Chechens in Syria are ethnic Chechens who form a small minority in Syria.

History 
Syria is home to a substantial Chechen population who emigrated there due to the Chechen–Russian conflict. The initial Chechen migrants sometimes clashed with local Arab and Druze settlers, though they later peacefully integrated into Syrian society. After the Syrian Civil War's outbreak in 2011, however, about 3,000 Chechen militants also travelled to Syria in order to wage jihad there, and formed numerous anti-government militias. The most notable Chechen-led groups in Syria were Jaish al-Muhajireen wal-Ansar, the Caucasus Emirate (Syrian branch), Junud al-Sham and Ajnad al-Kavkaz.

The hostility of Chechens to the Assad Government is strengthened by the close relationship between Russia and the Assad Government, and long historical Chechen–Russian conflict. There are also recent Chechen soldiers working on the Assad side, mostly sent by strongman in Chechnya Ramzan Kadyrov.

Population
There are no reliable figures on ethnic minorities in Syria, however, estimates on the Chechen minority ranged from 6,000 to 35,000 in 2008.

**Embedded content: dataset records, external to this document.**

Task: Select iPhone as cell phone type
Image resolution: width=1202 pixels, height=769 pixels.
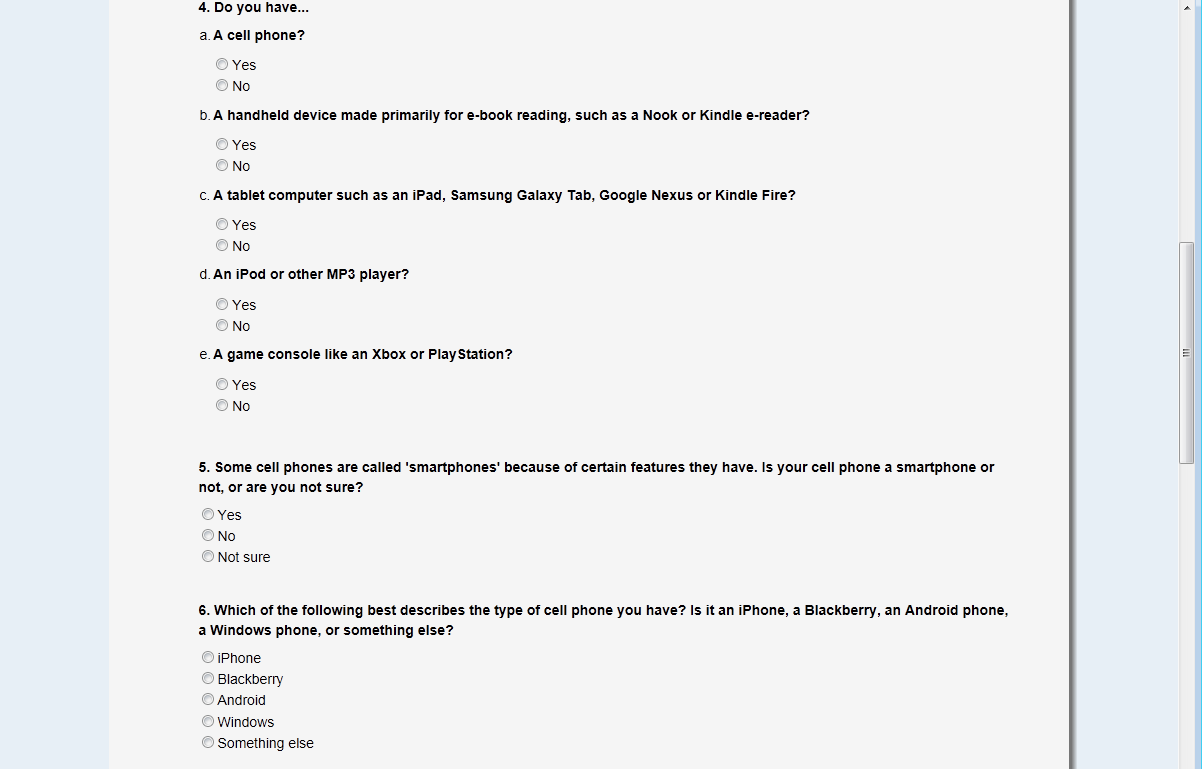Action: tap(208, 657)
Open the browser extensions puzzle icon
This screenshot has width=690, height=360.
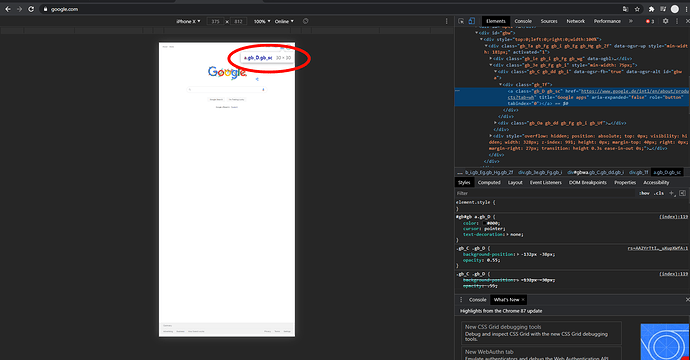coord(651,9)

The Chechen community in the Golan Heights were evicted following the 1967 Arab-Israeli War, with many Chechen refugees moving to Damascus whilst others emigrated abroad, especially to the United States.

Culture
Due to repression by the Syrian Ba'athist government, the Chechen minority have been little successful in preserving their language and culture. The Encyclopedia of Arabic Language and Linguistics places the Chechen language as the sixth-most spoken language in the country.